L’étudiant, et par extension le jeune idéal, était le fer de lance de la lutte contre l’obscurantisme, la haine de l’étranger, le repli national. La mondialisation était son élément, l’Autre son ami. Le phénomène était planétaire : à l’époque, ce credo du « Tout ce qui est différent est forcément bon » fût férocement moqué par Tim Burton dans Mars Attacks !
Mais nous voici en 2012, et ne voilà-t-il pas que le jeune est tenté par le vote Front National. Alors, le nouveau jeune serait-il raciste, xénophobe, frileux, nationaliste, bref déjà moisi ? En tout cas, un sondage CSA, publié dans Le Monde lundi 9, est venu foutre le bordel dans une image de la jeunesse cajolée par la gauche, qui en fait le fer de lance de la lutte contre le président sortant. 24% des 18-24 ans sont tentés par un vote pour Marine Le Pen à la présidentielle. Un score jamais atteint dans ces proportions par son père.

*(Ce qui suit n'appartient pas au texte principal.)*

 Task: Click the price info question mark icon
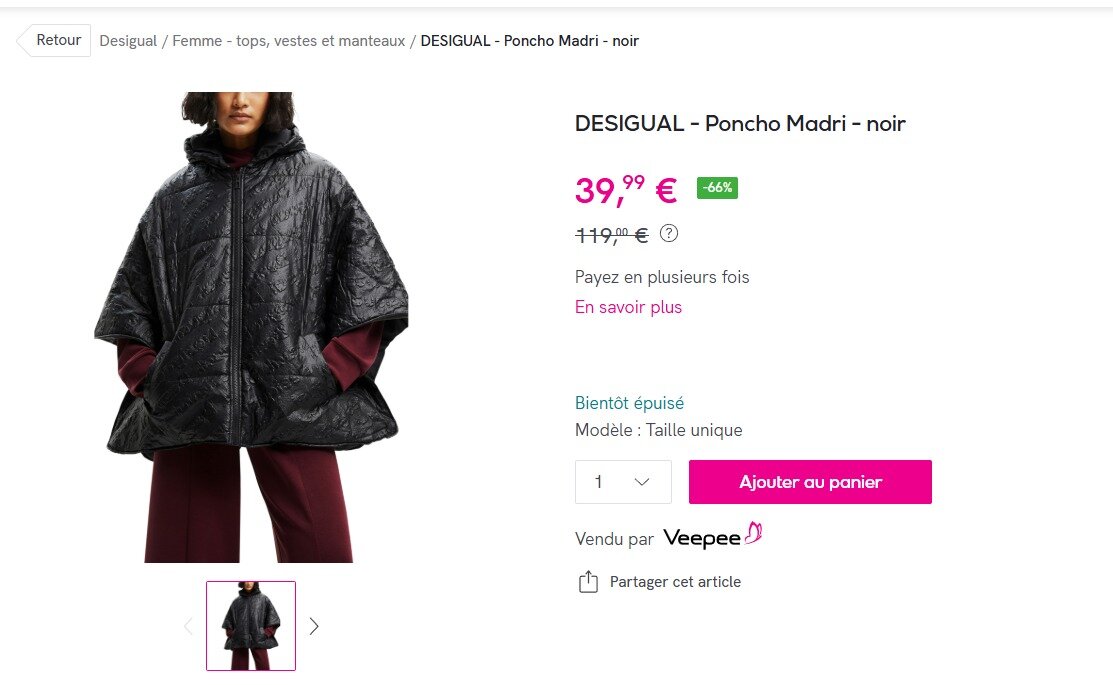[x=669, y=234]
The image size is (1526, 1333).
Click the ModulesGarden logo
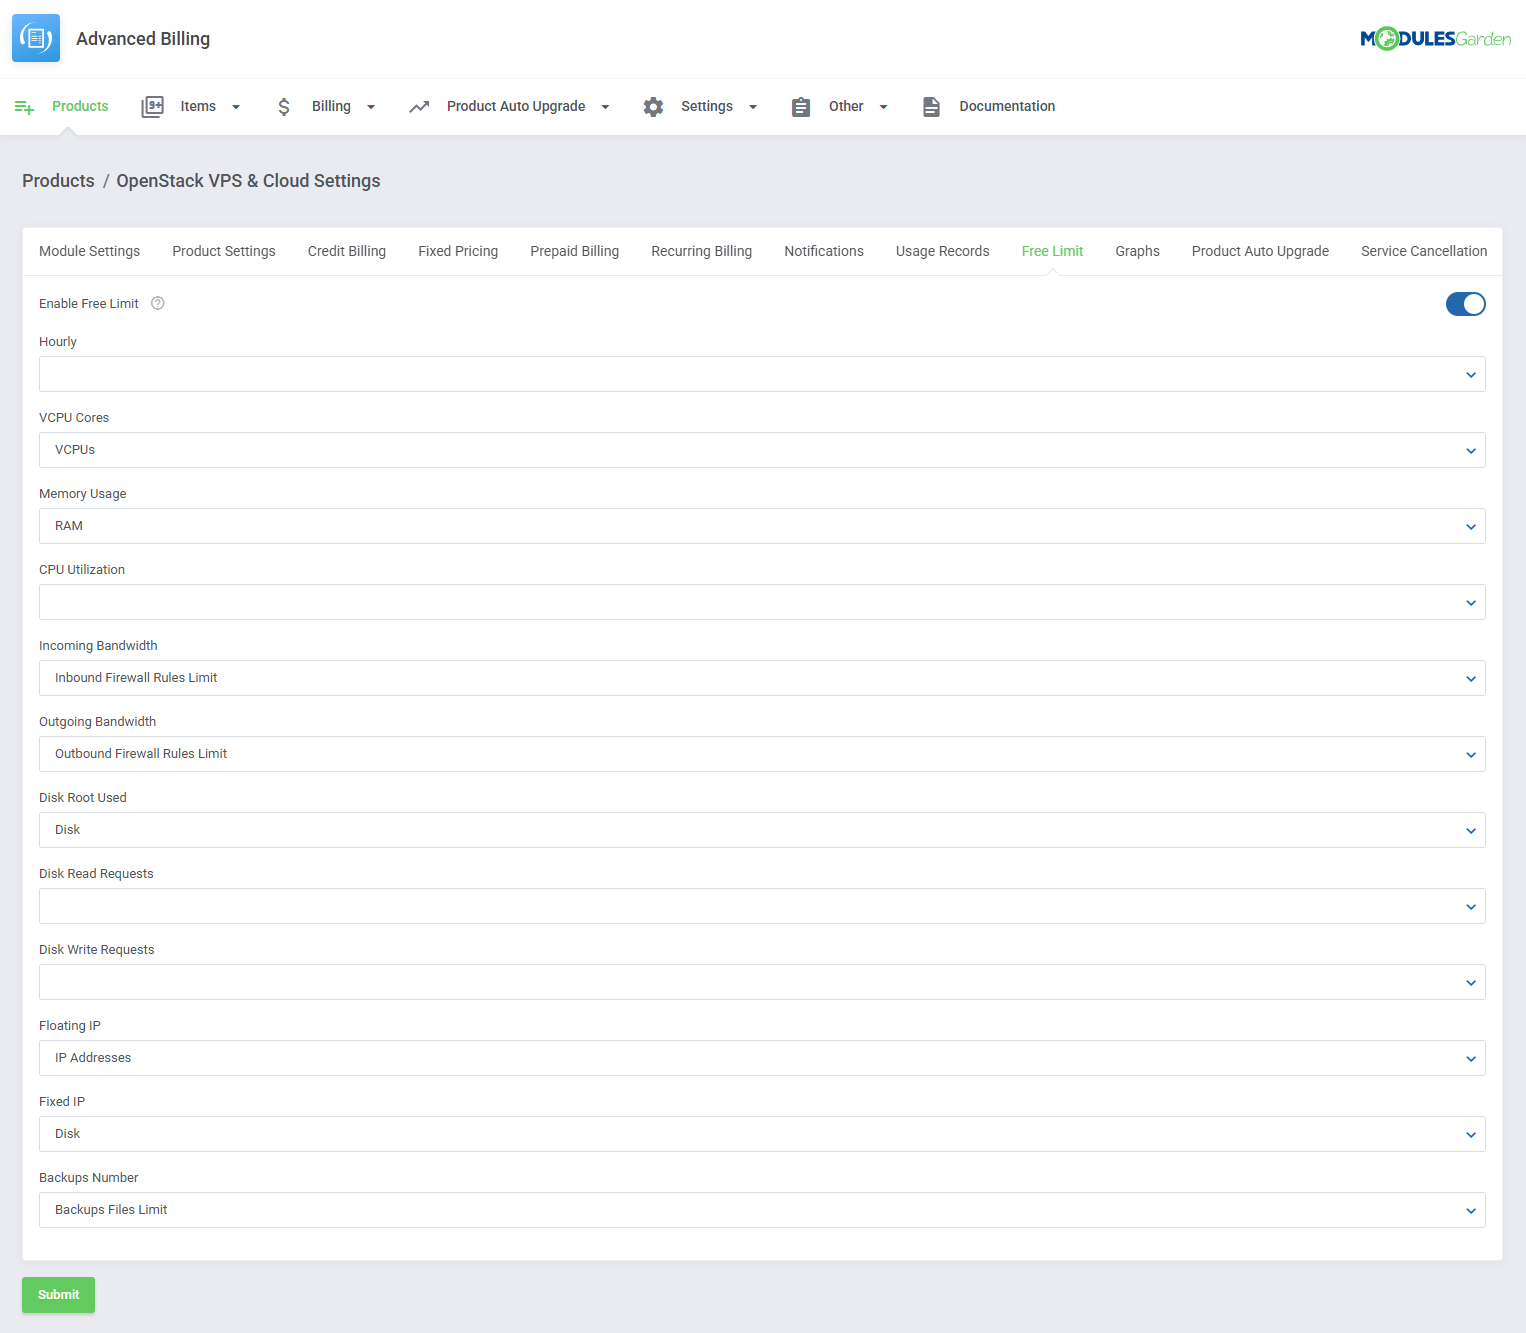pyautogui.click(x=1436, y=38)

Immédiatement la machine à explications officielles s’est mise en route : les jeunes les plus pauvres, les moins diplômés, les plus menacés par la mondialisation sont désespérés et donc votent pour l’extrême droite dans un mouvement de rejet. Les partis traditionnels, qui pourtant sortent l’artillerie lourde (le permis quasi gratuit, l’allocation autonomie, et bientôt la semaine des quatre mercredis) n’arrivent pas à les fixer. François Hollande est d’ailleurs, selon ce sondage, celui qui a perdu le plus chez les 18-24 ans.
Alors, où est le problème avec les jeunes ? Et bien le problème, une fois de plus, c’est ces salauds de pauvres. Ainsi le magazine l’Etudiant brandit son propre sondage qui montre que ceux qui vont à l’université, poursuivent leurs études longtemps, eux, votent Sarkozy, Bayrou et Hollande et ne sont pas « extrémistes », même s’ils sont à une courte majorité à droite. François Hollande rassemblerait 30% de leurs intentions de vote, Nicolas Sarkozy est à peine derrière, captant 28% de leurs voix. François Bayrou n’obtiendrait, lui, que 11%.L’étudiant peut donc être de droite, surtout dans les grandes écoles, et vote PS ou Mélenchon en fac de Lettres. Mais ne vote pas Marine Le Pen.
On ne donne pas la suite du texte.